Faculty Profile: Maggie Rivas-Rodriguez

Maggie Rivas-Rodriguez

Maggie Rivas-Rodriguez is a professor in the School of Journalism in the Moody College of Communication. Her profile is part of a series highlighting UT Austin’s faculty members who were first-generation college students in celebration of national First-Generation College Celebration Day.
Who or what inspired you to go to college?
My brother, Bobby, who is 10 years older than me, went to college when I was in the second grade. My teacher asked me, “Are you going to college?” It put the idea in my head.

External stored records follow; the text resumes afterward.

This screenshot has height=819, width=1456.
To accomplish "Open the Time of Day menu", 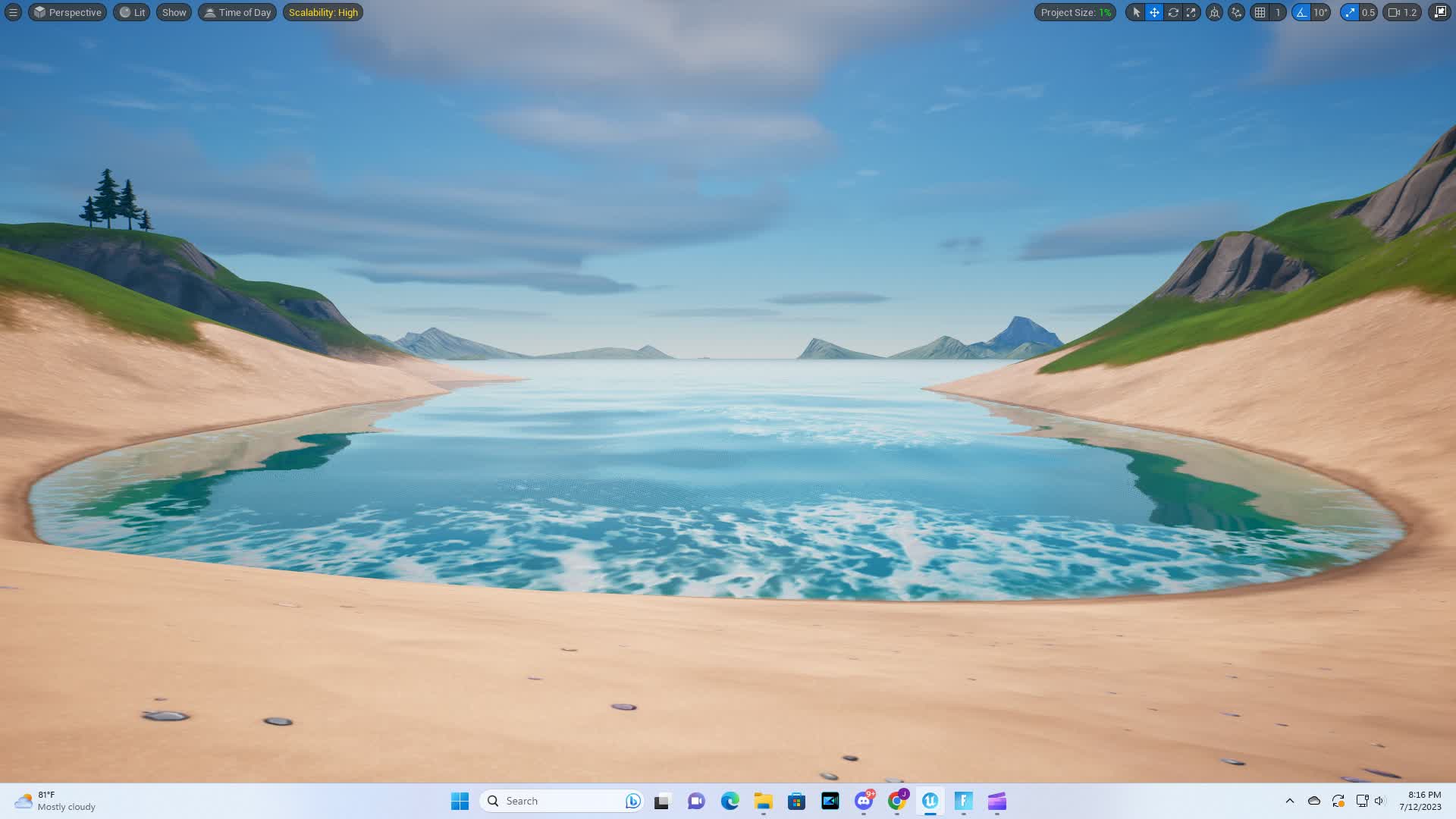I will [x=237, y=12].
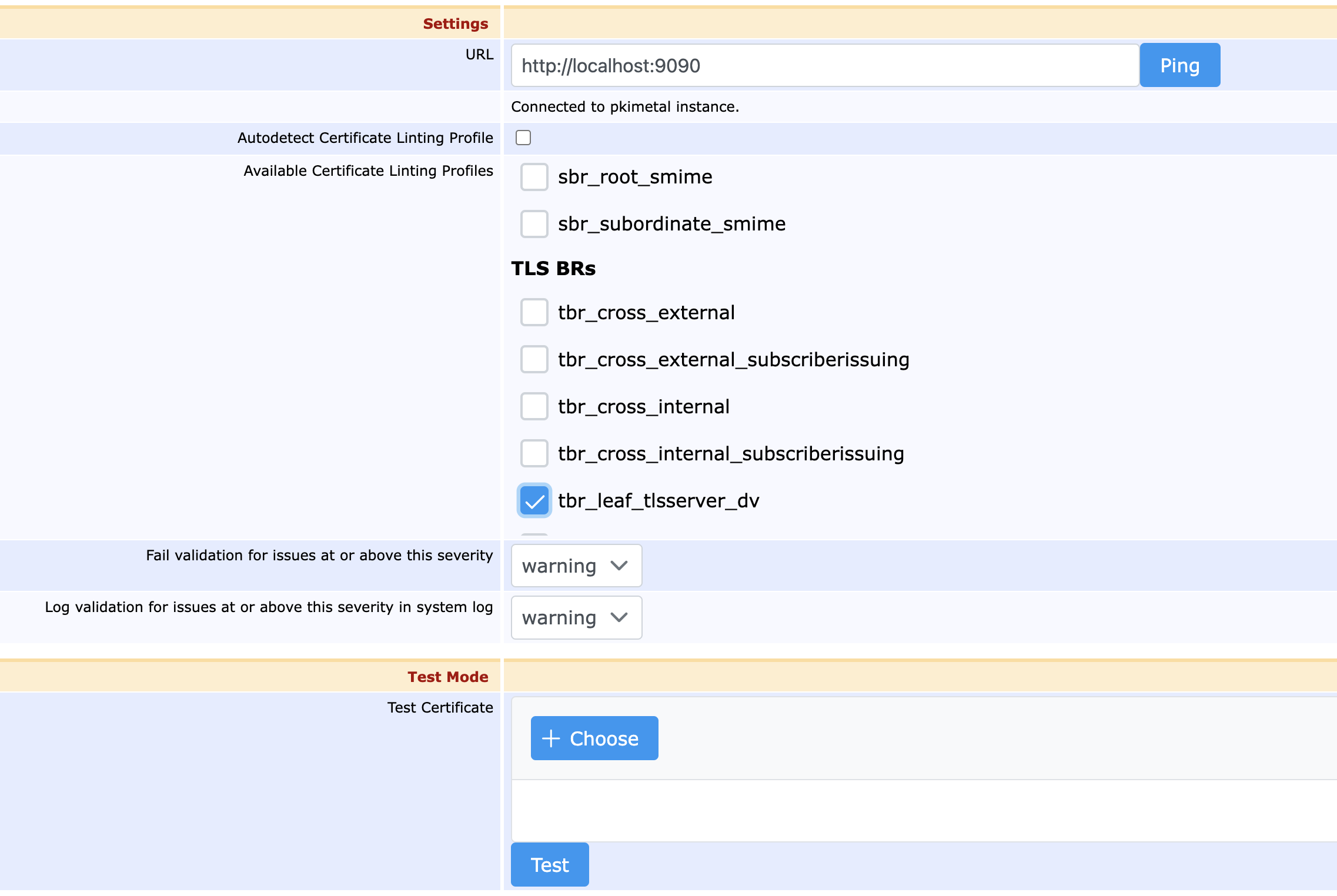Viewport: 1337px width, 896px height.
Task: Click the URL input field
Action: [823, 65]
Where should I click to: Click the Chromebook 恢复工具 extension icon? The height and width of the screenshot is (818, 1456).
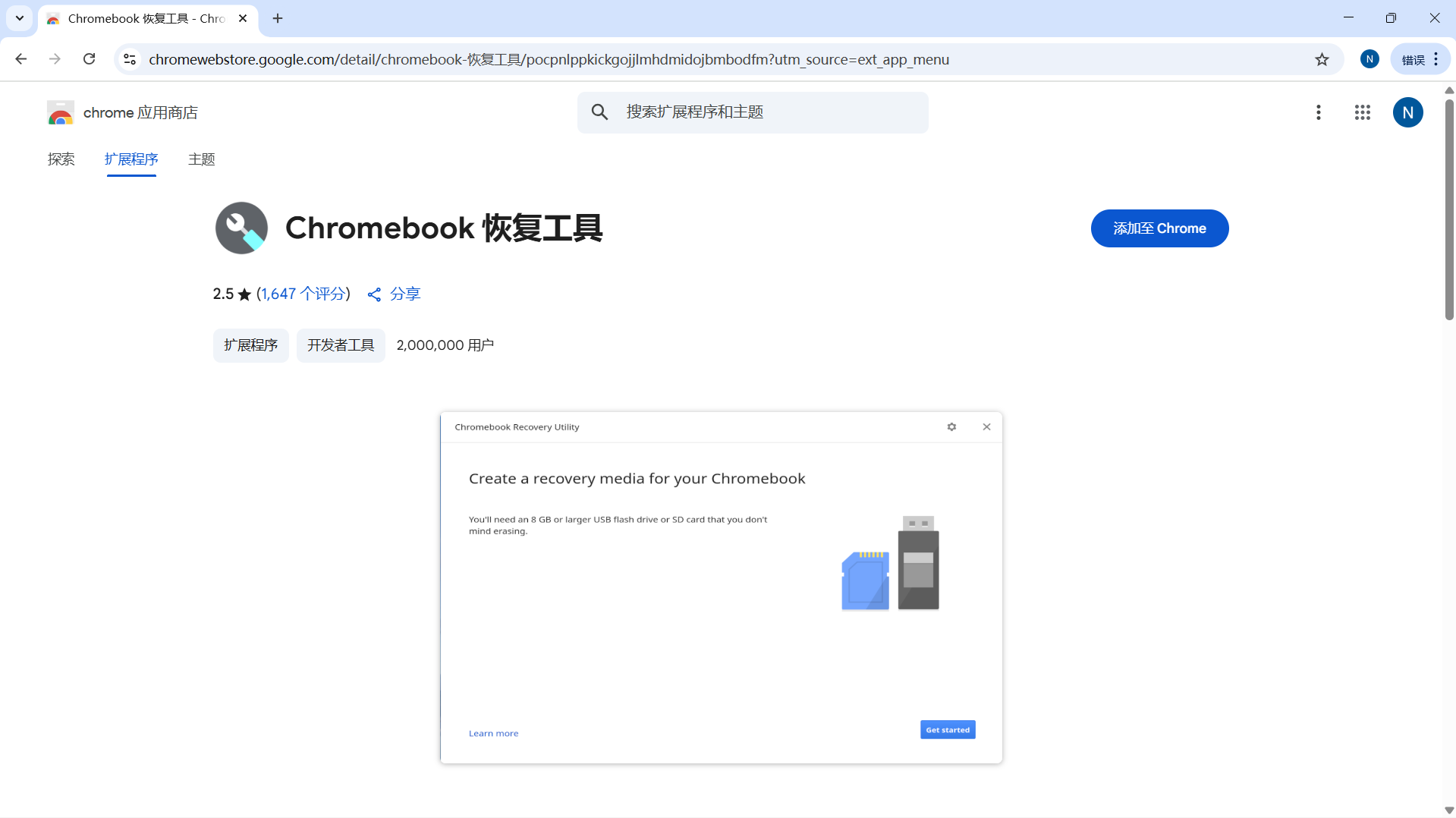241,228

What was it like for you in college as a first-generation student?
Amazing! I went here, to UT Austin, and was like a kid in a candy store. The course catalog was amazing. I took Greek mythology, ballet, Chicano history, racket ball, and French horn. I joined different organizations and studied hard every night and would often go to the PCL (now the FAC). I made many new friends there. I remember that around 10 p.m., we would go across the street and split a huge cinnamon roll (unfortunately, I can’t remember the name of the place).

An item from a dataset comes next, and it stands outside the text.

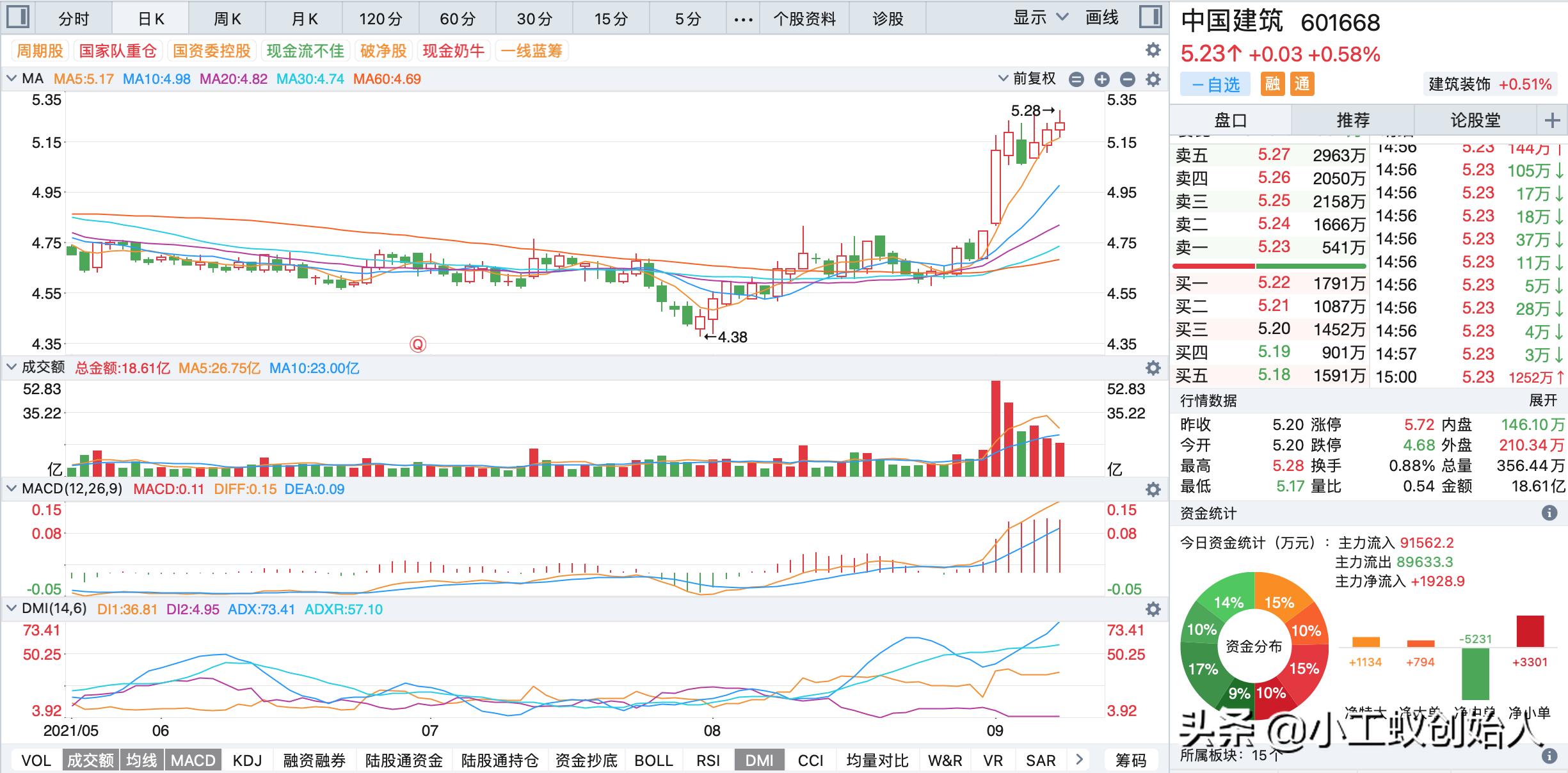Open the DMI panel settings gear

coord(1152,610)
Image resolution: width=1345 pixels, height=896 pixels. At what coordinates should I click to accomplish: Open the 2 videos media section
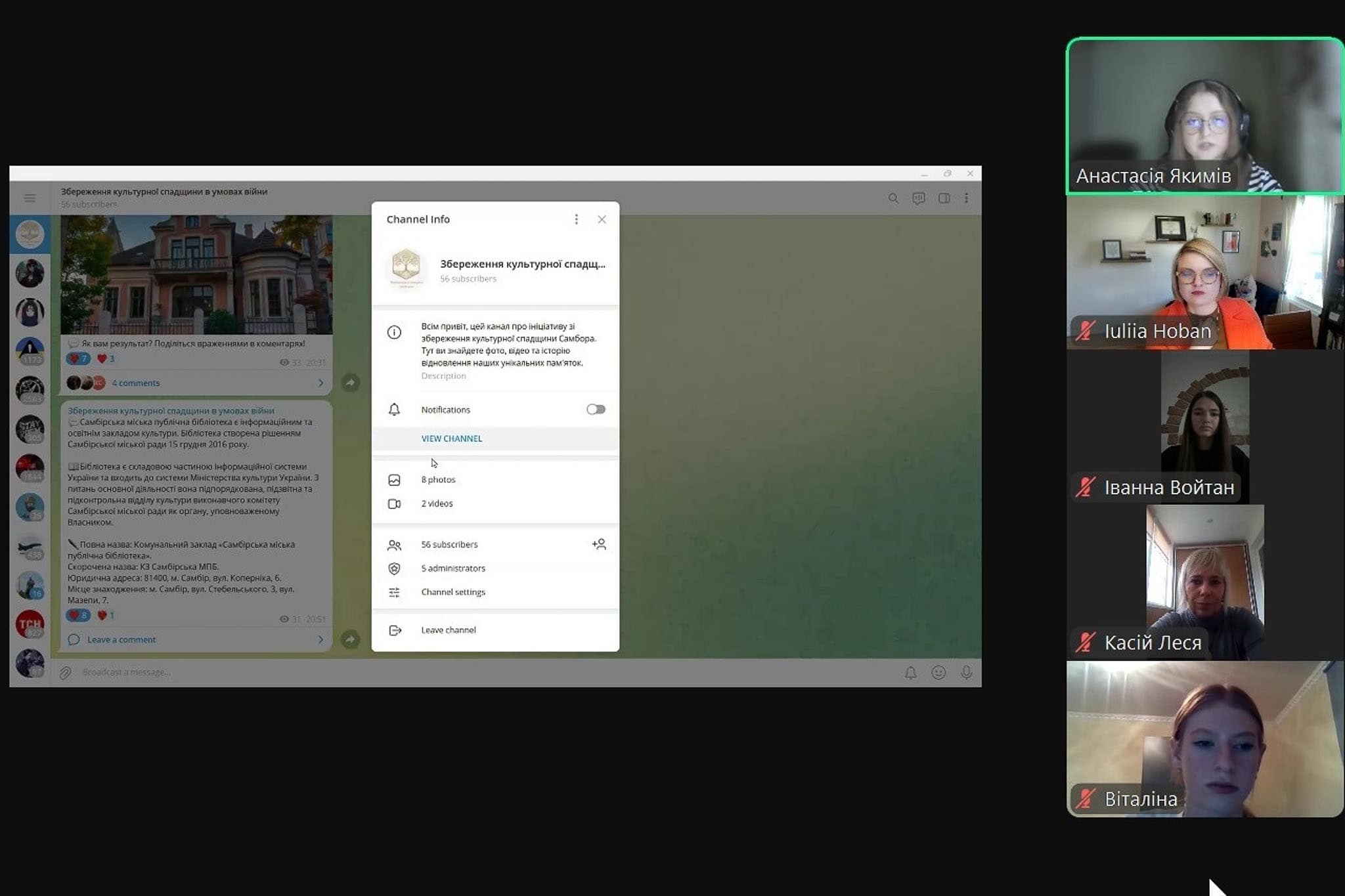(437, 503)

Did you have a mentor while you were in college? If so, how did he or she help guide and inspire you?
I had a few mentors in college. One was Wayne Danielson, at the time he was the dean of the Moody College of Communication, who I sat next to at a Texas Exes scholarship dinner at the end of my first year. He took an interest in me, and tried to help me get a newspaper internship in Monterrey, Mexico. Later Dr. Danielson pushed me to apply to graduate school. He also supported a two-day conference to study Chicanos and the news media, which I helped organize. At that conference, I met Felix Gutierrez, who was then a recently-minted Ph.D. and was a speaker at our conference. Felix became a lifelong mentor and friend. Felix has guided me in many ways and been a reality check when I needed it. I count him and his wife, Maria, as dear friends.

What advice do you have for current first-generation students at UT Austin?
I came from a small South Texas town and lots of folks there believed that UT Austin was too big and I would get lost. Never happened. I found that I created smaller communities within the big, huge campus. My advice is to find your community/ies and use those as your support groups. You will feel like you belong. Your UT may be different from my UT at first glance, but you will be part of a big, wonderful, beautiful campus!

Any other adivce?
Have a blast! College is your time to spread your wings, learn new things, and make friends from different backgrounds. I had friends from different races and religions. I treasure the experiences I had and the friendships I made during my undergraduate years—they were important parts of my development.